EC President Jean-Claude Juncker pledged the EU would build more terminals to import US LNG, a move that has angered some in Europe. “I don’t want European energy policy to be defined in Washington,” Andreas Michaelis from Germany’s Foreign Ministry, said recently.
Piped gas from Russia is, however, key to helping ween 82 million Germans off of nuclear power by 2022.
As a part of the TSI, the energy partnership with America largely aligns with infrastructure projects between northern and southern European countries. Although Poland aims to become a hub for distributing gas across the region through the TSI, this would require further integration and an estimated EUR615bn in transportation infrastructure investment before 2025. Berlin worries that, in addition to weakening the unity of the EU, the TSI will undermine Germany’s political relationship with CSE region.
The economic viability of the pipeline — which will bring Norwegian gas to Poland via Denmark from 2022 — has been questioned, but the Polish government believes the price of diversification is a price worth paying given how much the country has paid for not having diversified in the past. Piotr Naimski, the Polish government’s adviser on strategic energy infrastructure, told S&P Global Platts that Poland would not be worse off buying Norwegian gas instead of a Russian one. Naimski said Poland’s state gas company, PGNiG, pays one of the highest prices in Europe for Russian gas “because we do not have different supply options. So, we are treated [by Gazprom] as a monopolistic area.” Naimski added: ”The gas market in Poland in 2023-24 will be liberalized because we will have competition between pipelines, LNG and domestic production.”
Under the partly oil-indexed Yamal supply contract, PGNiG buys up to 10.2 bcm/year of gas, which together with domestic production of 4 bcm/year and increasing LNG imports, meets the country’s annual 16-17 bcm gas demand.

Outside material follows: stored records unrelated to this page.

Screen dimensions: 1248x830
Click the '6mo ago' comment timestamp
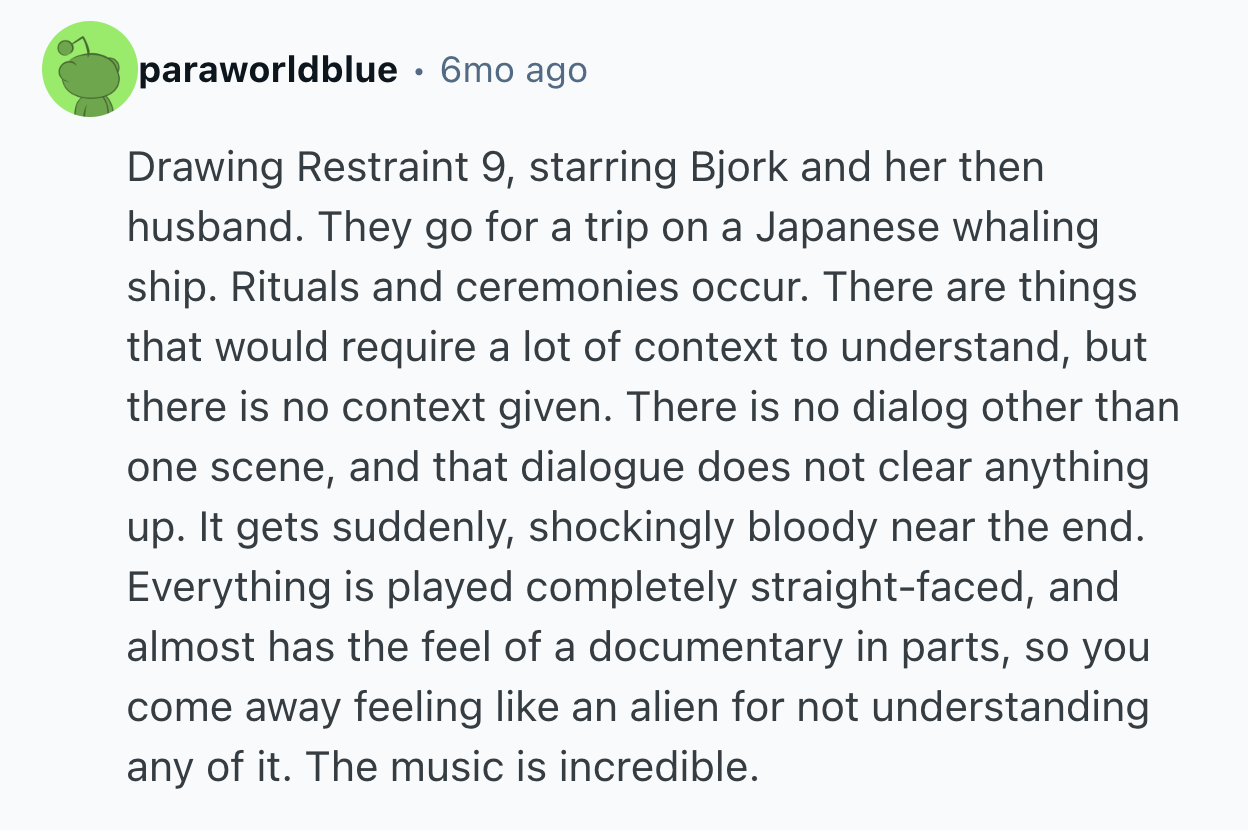click(513, 71)
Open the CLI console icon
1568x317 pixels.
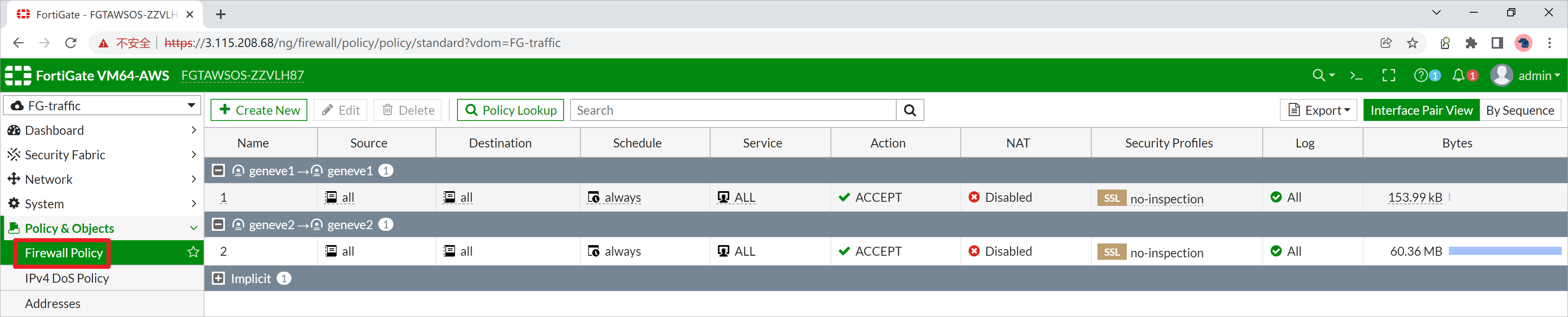pyautogui.click(x=1355, y=76)
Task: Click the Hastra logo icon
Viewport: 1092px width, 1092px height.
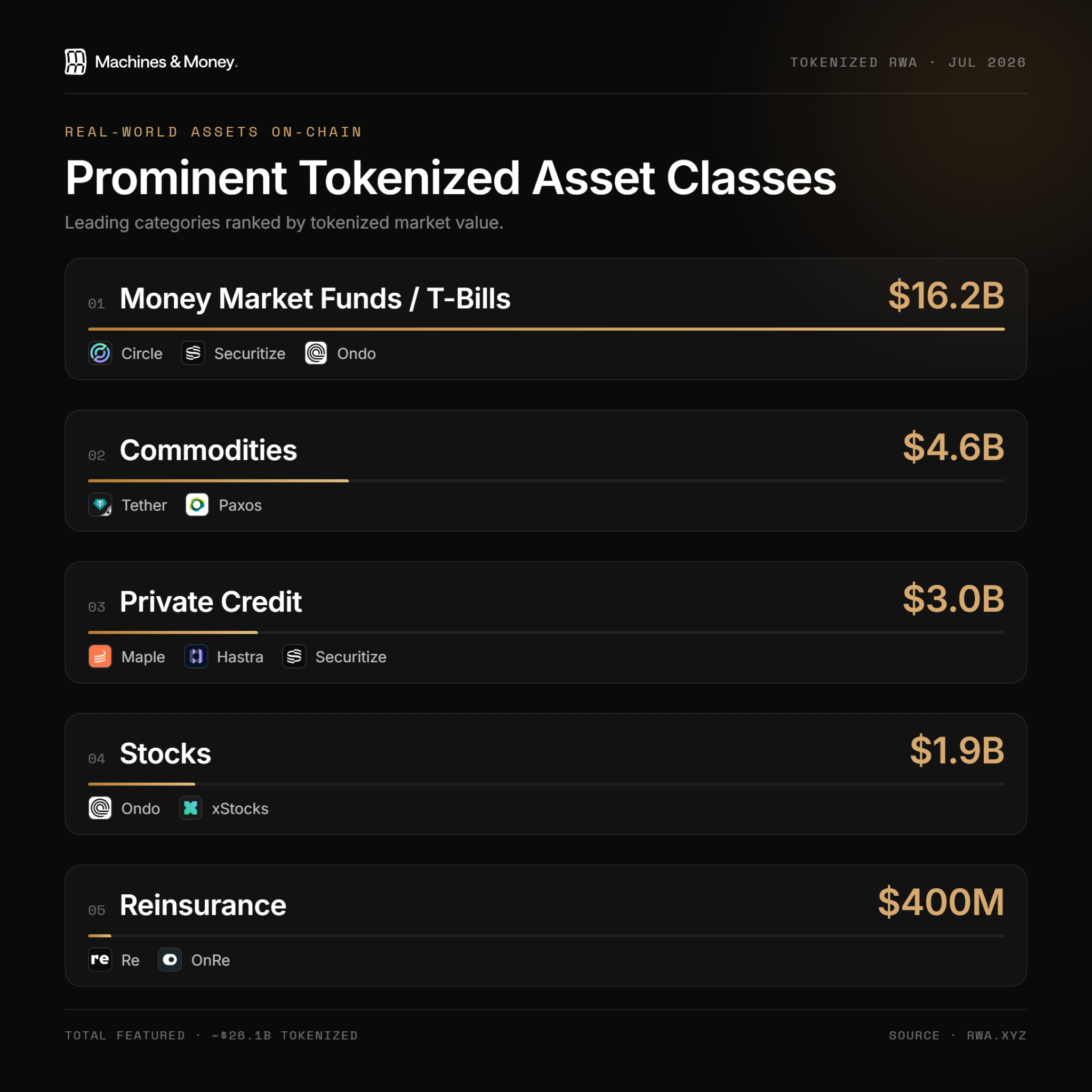Action: click(x=196, y=656)
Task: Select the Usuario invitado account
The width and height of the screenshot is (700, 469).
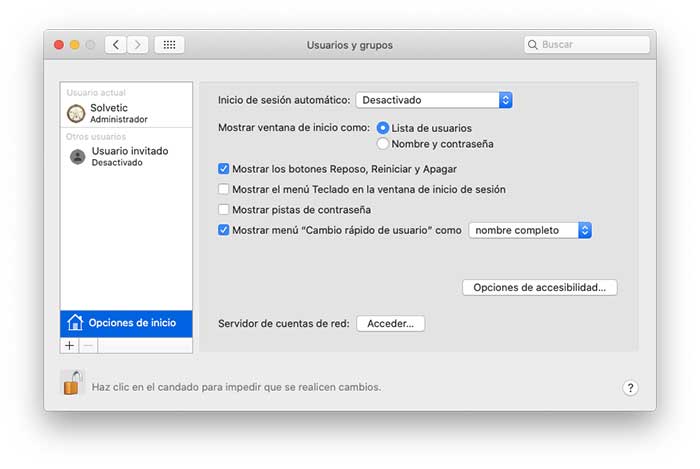Action: (128, 156)
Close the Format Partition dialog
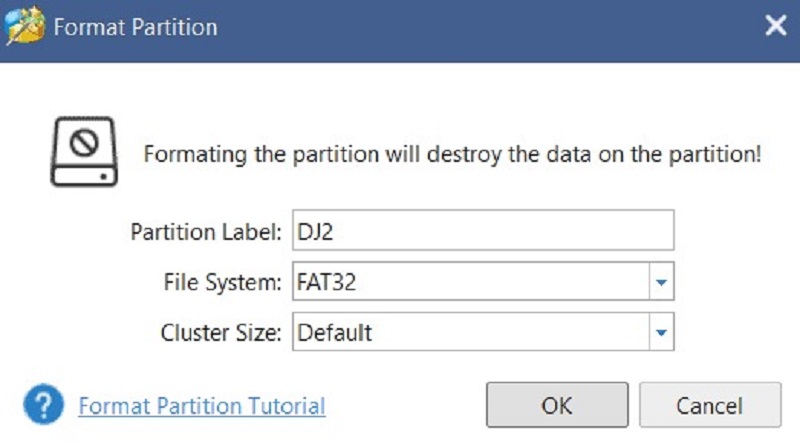The width and height of the screenshot is (800, 443). coord(775,27)
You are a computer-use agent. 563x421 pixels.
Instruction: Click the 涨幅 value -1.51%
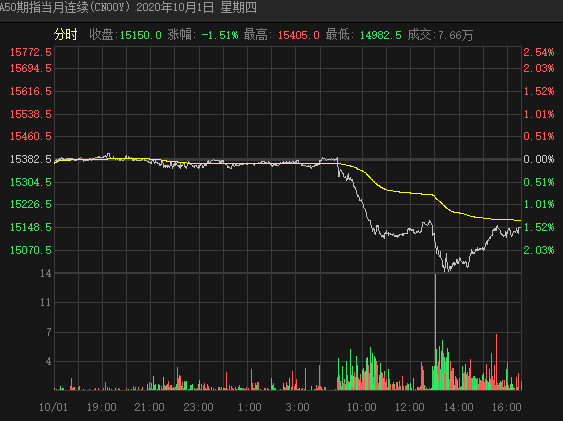219,35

The deal concluded by PGNiG with two subsidiaries of the US-based Venture Global LNG will supply Poland with up to two million tons of LNG per year, which once regasified is the equivalent of 2.7 bcm of natural gas. PGNiG also agreed to buy a 42.38 per cent stake in the Tommeliten Alpha gas field in Norway for USD220m.
Polish authorities earlier signed a 20-year contract with Qatargas for the supply of LNG. Poland committed to receiving up to 1.5 bcm of gas annually starting from 2014 and the first commercial cargo was received in 2016.
Gazprom CEO Alexei Miller believes otherwise. “There is no doubt that pipeline gas supplies from Russia will always be more competitive than LNG deliveries from any other part of the world. It goes without saying,” he added. But Russia has underestimated the revolution associated with the development of the global liquefied natural gas (LNG) market (read more). According to the recent plans of the Ministry of Energy, Russia should significantly strengthen its position on the global LNG market by 2035, increasing its share in the global exports from the current level of 4-5 per cent up to 15-20 per cent.